La métropole ne compterait que 50 ruelles vertes sur les 4 200 que l’on y recense. Même si l’hiver approche, la Société de verdissement du Montréal métropolitain (Soverdi) organisait, la semaine dernière, une réunion sur le sujet, car les longs mois d’hiver ne sont pas de trop pour préparer un dossier de verdissement de sa ruelle.
La parole est à Huguette Trudel, de l’Éco-quartier Saint-Jacques. Elle nous explique la démarche à suivre pour verdir sa ruelle.
Quelles sont les étapes?
D’abord, il faut créer un comité de citoyens. Il faut ensuite monter un dossier. Que veut-on planter? Faut-il retirer l’asphalte et le béton à certains endroits?

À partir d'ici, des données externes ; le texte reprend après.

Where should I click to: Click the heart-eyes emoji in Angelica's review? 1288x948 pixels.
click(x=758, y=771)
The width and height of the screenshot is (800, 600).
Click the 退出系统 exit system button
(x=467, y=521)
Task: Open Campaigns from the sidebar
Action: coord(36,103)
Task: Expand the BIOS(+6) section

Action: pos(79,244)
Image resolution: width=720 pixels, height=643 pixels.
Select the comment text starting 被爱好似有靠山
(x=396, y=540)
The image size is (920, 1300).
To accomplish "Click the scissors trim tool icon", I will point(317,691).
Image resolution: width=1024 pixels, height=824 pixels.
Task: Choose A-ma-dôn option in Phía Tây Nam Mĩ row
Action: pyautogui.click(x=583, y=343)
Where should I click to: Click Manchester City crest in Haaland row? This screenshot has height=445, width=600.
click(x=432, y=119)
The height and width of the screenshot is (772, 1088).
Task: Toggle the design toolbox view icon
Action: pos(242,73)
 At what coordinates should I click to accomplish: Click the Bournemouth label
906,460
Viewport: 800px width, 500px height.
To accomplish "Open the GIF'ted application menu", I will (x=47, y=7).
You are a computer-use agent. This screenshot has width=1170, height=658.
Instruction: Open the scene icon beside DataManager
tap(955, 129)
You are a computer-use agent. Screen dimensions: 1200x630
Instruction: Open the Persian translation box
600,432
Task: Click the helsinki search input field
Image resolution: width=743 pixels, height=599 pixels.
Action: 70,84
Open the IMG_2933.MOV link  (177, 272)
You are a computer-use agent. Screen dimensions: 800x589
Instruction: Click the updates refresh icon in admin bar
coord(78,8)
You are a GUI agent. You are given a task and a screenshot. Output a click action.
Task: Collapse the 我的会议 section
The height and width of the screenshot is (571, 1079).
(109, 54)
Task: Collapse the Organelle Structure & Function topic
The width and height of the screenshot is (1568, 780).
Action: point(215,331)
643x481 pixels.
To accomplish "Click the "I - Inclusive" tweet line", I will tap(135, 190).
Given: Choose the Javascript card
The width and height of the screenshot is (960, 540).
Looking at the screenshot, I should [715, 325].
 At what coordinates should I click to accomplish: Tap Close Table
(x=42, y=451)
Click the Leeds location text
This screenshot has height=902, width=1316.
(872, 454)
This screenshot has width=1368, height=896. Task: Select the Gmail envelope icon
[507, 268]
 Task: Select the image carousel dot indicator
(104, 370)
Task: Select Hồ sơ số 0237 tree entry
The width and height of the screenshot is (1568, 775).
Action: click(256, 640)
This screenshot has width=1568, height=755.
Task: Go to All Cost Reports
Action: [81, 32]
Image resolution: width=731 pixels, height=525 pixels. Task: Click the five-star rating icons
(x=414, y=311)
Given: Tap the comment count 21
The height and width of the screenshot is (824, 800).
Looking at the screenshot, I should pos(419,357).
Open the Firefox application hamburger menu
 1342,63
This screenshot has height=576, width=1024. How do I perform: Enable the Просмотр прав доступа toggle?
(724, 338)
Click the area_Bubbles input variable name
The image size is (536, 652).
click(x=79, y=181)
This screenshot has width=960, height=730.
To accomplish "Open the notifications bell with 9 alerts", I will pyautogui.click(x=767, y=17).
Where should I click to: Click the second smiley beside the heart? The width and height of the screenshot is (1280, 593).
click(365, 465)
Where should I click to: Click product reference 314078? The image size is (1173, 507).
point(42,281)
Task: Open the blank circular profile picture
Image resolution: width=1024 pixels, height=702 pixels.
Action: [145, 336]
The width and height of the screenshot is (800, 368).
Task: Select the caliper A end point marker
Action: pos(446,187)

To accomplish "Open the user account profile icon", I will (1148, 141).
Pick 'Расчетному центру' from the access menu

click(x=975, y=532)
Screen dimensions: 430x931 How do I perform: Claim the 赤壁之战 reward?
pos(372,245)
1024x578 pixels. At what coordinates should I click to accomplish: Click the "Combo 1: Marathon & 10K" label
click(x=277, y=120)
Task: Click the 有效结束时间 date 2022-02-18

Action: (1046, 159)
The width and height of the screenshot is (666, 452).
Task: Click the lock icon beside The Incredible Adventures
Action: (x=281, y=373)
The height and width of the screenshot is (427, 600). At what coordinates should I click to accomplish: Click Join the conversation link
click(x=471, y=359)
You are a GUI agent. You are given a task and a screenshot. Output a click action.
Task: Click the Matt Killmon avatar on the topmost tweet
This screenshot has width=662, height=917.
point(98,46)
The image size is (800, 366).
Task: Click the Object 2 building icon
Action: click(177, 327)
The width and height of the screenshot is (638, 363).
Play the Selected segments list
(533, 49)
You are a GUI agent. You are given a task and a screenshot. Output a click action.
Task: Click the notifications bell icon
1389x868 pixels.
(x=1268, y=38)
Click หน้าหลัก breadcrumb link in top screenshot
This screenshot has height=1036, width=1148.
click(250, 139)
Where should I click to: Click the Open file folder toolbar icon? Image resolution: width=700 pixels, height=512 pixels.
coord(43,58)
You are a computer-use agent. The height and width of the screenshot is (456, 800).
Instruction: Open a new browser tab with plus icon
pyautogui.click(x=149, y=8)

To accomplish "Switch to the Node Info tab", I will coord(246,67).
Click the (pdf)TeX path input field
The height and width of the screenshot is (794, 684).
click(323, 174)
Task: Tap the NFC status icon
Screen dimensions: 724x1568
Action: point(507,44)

Il faut aussi étudier le trafic dans la ruelle avant d’évaluer le coût des travaux et d’établir le montage financier.
Il ne faut pas non plus oublier de se renseigner auprès de son arrondissement pour demander les permis nécessaires et contacter Info-Excavation (www.info-ex.com) pour vérifier le câblage souterrain si l’on compte creuser en profondeur. En étant actif, tout ça prend environ un an.
Quels organismes peuvent aider?
Ça peut-être l’Éco-quartier, s’il en existe un dans le quartier. Il y a aussi le programme Éco-action d’Environnement Canada, qui finance le verdissement des ruelles, sans oublier la Soverdi, qui finance aussi des projets en faisant des dons en argent ou en végétaux.
Quels sont les avantages d’une ruelle verte?
Verdir sa ruelle permet de diminuer la température jusqu’à 6 oC et d’améliorer la qualité de l’air, car la végétation capte la poussière. C’est bien aussi d’installer des plantes indigènes, telles que le frêne, l’érable, le sorbier ou les viornes, qui sont adaptés au climat et qui résistent mieux au sel de déglaçage l’hiver.